Retype, word for word, each line between the lines holding "Where should I click to: Click the Prospecção" and "Where should I click to: Click the Generale", inclusive, and leave the rest of the data alone.

_Data supplied_:

____________

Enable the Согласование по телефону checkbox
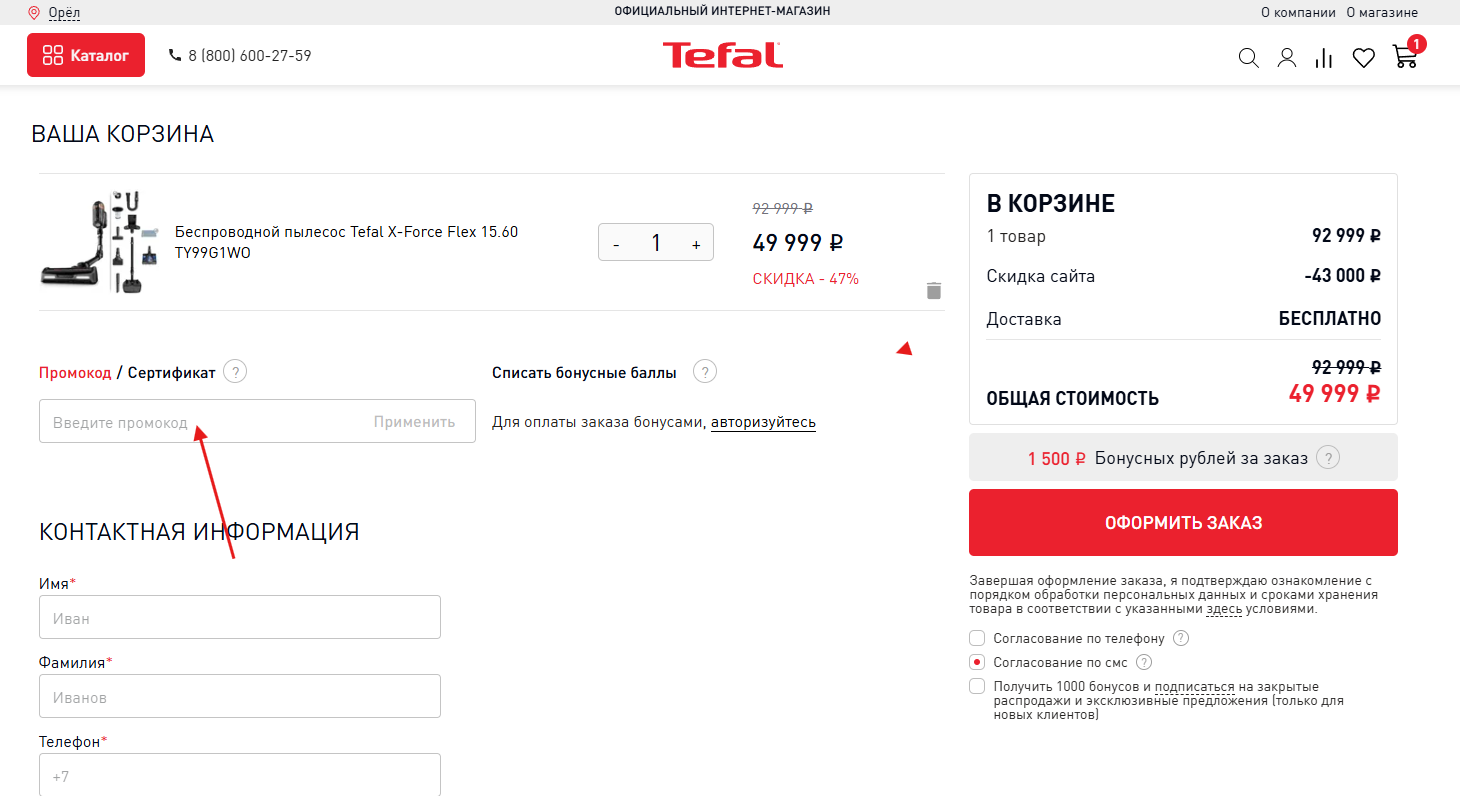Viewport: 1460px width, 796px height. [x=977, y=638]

____________

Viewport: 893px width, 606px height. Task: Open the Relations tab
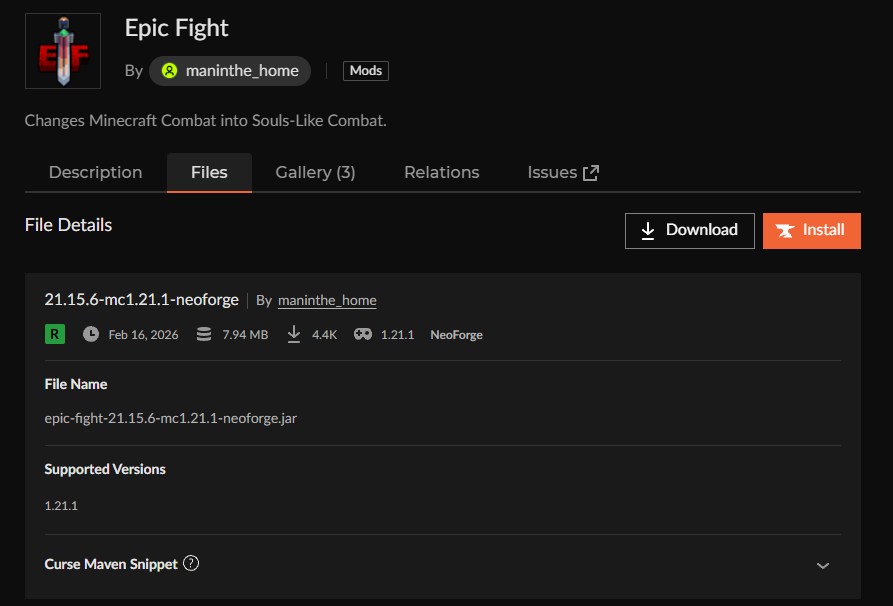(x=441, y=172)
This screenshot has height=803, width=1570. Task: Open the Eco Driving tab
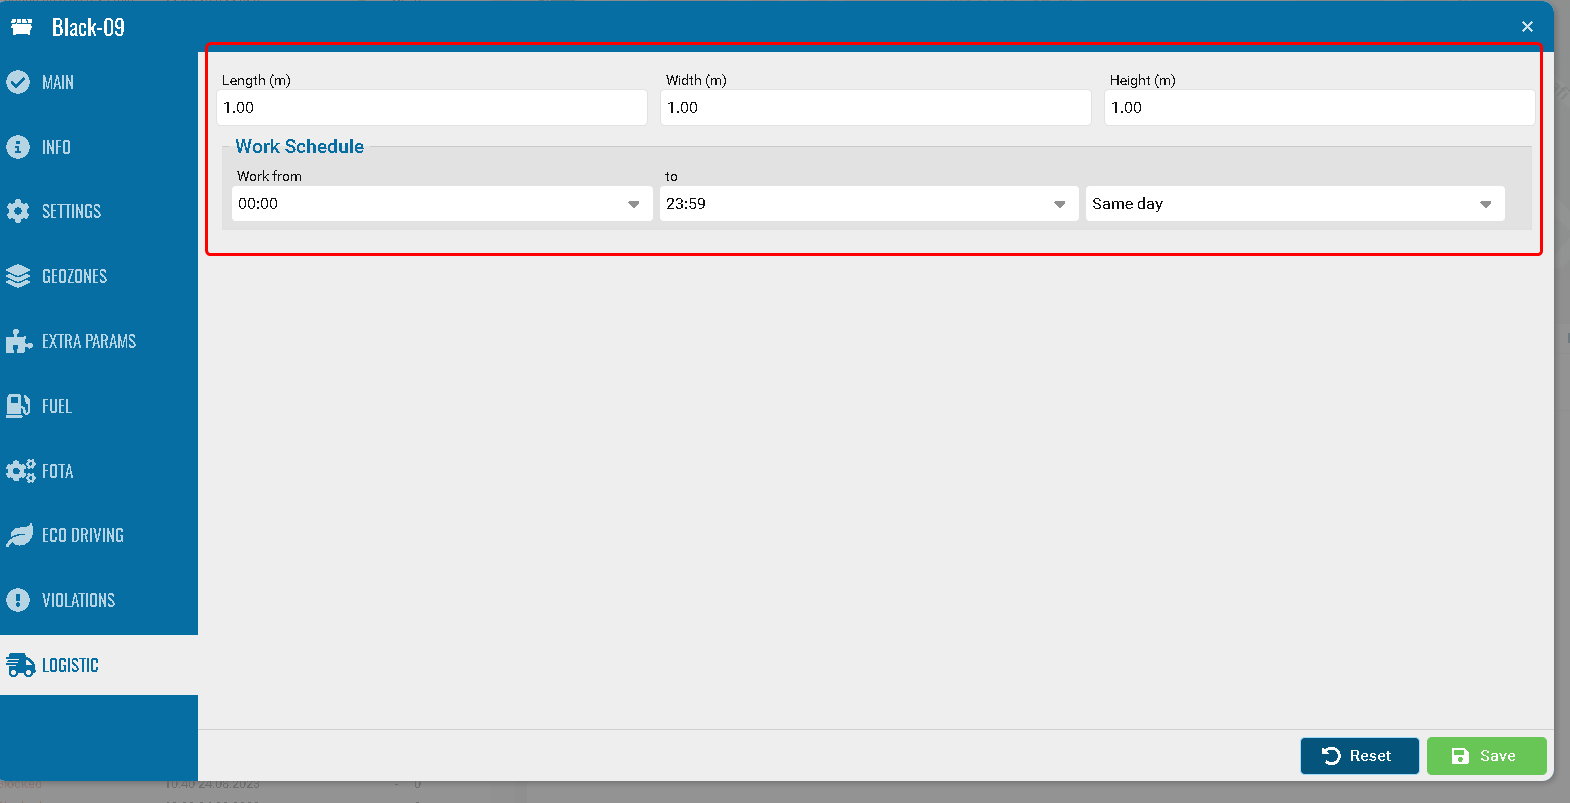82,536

____________

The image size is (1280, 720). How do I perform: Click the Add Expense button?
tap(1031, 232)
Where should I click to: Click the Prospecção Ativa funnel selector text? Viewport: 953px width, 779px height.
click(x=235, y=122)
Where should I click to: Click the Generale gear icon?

____________

_Completed task_:
Where should I click to: Click the Prospecção Ativa funnel selector text? Viewport: 953px width, 779px height.
click(x=235, y=122)
Where should I click to: Click the Generale gear icon?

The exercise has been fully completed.